▸ What is being asked
Which of the lines in the data below contain the string "with"? Copy each of them.

▸ Source data
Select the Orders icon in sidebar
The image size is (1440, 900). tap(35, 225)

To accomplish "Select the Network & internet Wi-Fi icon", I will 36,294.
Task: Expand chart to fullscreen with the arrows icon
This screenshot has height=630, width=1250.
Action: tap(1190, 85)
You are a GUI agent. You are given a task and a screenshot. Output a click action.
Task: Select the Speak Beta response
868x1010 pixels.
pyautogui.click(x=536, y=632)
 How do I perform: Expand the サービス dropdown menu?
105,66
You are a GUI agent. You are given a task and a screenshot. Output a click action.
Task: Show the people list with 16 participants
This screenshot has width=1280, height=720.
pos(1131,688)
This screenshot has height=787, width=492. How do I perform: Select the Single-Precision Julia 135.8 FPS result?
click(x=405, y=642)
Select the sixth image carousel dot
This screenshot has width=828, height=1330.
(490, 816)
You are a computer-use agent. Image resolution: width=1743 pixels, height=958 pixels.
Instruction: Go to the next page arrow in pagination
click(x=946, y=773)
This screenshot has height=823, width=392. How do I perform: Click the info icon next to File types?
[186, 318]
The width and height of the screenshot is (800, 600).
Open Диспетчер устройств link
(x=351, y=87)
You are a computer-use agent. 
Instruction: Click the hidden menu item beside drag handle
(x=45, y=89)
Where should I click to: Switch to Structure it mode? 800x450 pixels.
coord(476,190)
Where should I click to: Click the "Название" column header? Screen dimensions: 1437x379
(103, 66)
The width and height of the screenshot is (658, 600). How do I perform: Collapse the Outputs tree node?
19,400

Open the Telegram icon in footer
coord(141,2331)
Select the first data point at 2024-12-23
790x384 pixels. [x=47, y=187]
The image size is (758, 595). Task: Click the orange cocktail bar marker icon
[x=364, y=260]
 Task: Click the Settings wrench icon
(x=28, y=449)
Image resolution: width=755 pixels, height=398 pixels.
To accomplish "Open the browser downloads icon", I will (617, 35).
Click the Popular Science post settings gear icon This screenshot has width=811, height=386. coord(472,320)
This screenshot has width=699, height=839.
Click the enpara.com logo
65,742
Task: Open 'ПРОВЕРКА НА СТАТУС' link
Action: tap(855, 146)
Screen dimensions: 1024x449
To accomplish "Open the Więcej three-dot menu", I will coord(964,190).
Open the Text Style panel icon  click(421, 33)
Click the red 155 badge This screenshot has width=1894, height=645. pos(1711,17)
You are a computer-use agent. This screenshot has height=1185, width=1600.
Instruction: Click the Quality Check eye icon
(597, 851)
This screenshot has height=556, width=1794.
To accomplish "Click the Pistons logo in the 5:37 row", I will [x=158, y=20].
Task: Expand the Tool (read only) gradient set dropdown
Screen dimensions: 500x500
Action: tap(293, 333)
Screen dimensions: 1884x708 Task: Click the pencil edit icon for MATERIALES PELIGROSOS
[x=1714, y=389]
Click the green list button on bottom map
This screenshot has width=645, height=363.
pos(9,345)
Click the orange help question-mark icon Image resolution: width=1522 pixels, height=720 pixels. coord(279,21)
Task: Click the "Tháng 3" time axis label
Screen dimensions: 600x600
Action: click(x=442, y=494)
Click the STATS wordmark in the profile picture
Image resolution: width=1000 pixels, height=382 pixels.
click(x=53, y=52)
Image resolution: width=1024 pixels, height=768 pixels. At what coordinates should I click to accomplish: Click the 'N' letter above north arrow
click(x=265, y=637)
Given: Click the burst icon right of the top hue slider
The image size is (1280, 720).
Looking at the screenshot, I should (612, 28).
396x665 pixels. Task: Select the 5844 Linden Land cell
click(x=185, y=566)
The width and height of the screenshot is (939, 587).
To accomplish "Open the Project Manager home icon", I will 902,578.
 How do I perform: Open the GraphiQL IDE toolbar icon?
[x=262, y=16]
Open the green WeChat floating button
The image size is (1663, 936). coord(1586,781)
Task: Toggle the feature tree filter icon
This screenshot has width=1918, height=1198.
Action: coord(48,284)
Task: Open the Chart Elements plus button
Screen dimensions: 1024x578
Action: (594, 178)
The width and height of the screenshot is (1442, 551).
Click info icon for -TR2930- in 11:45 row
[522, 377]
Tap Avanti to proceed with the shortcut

▸ Exercise output
Task: Expand chart to fullscreen with the arrows icon
Task: Show the people list with 16 participants
Tap Avanti to proceed with the shortcut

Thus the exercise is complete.